* Text shown
==*==

Elliott W. Eisner delivered the John Dewey Lecture 2002 at Stanford Uni. It was titled ‘What can Education Learn from the Arts about the Practice of Education?’ He argued that the distinctive forms of thinking required to create artistically crafted work apply to what pupils do in the sharing of learning activities with their teachers.
If the significant words : ‘eisner, arts education’ are googled, you will find the enthralling 12 page lecture. I’m very grateful to Bruce Hammonds of http://www.leading-learning.co.nz for his referral to it. It’s an absorbing read.
In pleading the case for the arts and artistry, generally considered, at best, a fall back position or court of last resort in schools, Eisner makes some intriguing observations. He reckons that the introduction of psychology to education thought in the fourth quarter of the 19th century tried to establish psychology as a science. Heavyweight Thorndike’s desire to establish it as a science in which,”…we shall become the masters of our own souls as we now are masters of heat and light” encouraged Fredrick Taylor to develop a vision of efficient and effective schools. This led to a strong tendency to “…mandate, to measure, and to manage.” Such a movement from qualitative appraisal to a quantitative was a conceptual revolution.

==*==

* Requirements
(1) Copy the post about Eisner's Dewey Lecture word for word, beginning at the words "If the significant" and stopping after "an absorbing read.".
(2) Go on with the post about Eisner's Dewey Lecture from the point where it stops, in the same voice.

* Given data

==*==

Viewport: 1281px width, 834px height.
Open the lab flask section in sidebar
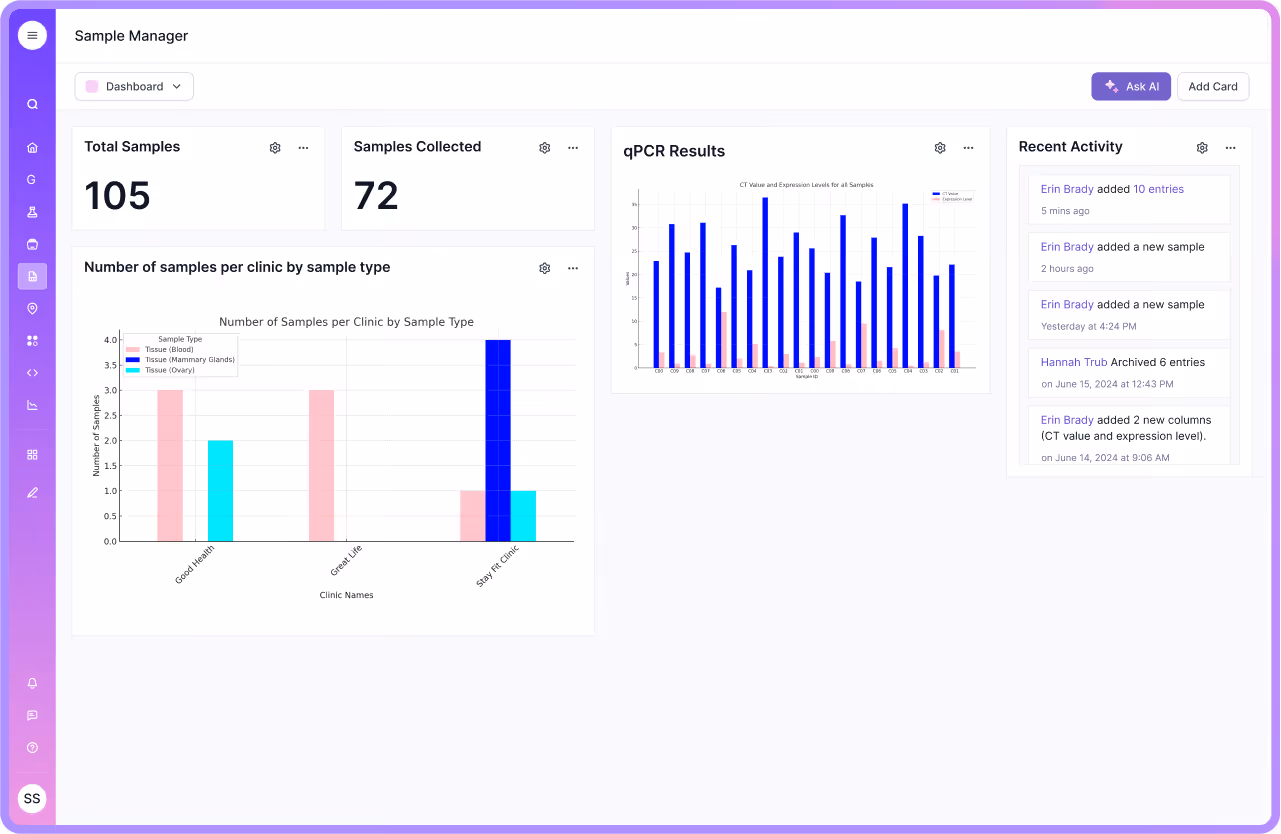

==*==

* Final answers
(1)
If the significant words : ‘eisner, arts education’ are googled, you will find the enthralling 12 page lecture. I’m very grateful to Bruce Hammonds of http://www.leading-learning.co.nz for his referral to it. It’s an absorbing read.

(2)
“It does not require a great leap of imagination or profound insight to recognise that the values and visions that have driven education during the first quarter of the 20th centuiry are reappearing with a vengeance today. We look for “best methods” as if they were independent of context; we do more testing than any nation on earth; we seek curriculum uniformity so that parents can compare their schools with other schools, as if test scorse were good proxies for the quality of education. We would like nothing more than to get teaching down to a science even though the conception of science being employed has little to do with what science is about. What we are now doing is creating an industrial culture in our schools, one whose values are brittle and whose conception of what’s important narrow. We flirt with payment by results, we pay practically no attention to the idea that engagement in school can and should provide intrinsic satisfactions, and we exacerbate the importance of extrinsic rewards by creating policies that encourage children to become point collectors. Achievemnt has triumphed over inquiry. I think our children deserve more.
He goes on to suggest that the current reform movement needs to pay more attention to the messages that its policies are sending to school children, since those messages may undermine deeper educational values. Our desire to package performance into standardized measureable skills sets questions that need to be asked about the kinds of minds that schooling helps to develop.
It’s a healthy provocative article concluding with a call to “… restore decent purpose to our efforts and create the kinds of schools our children deserve and our culture needs. Those aspirations, my friends are stars worth stretching for,”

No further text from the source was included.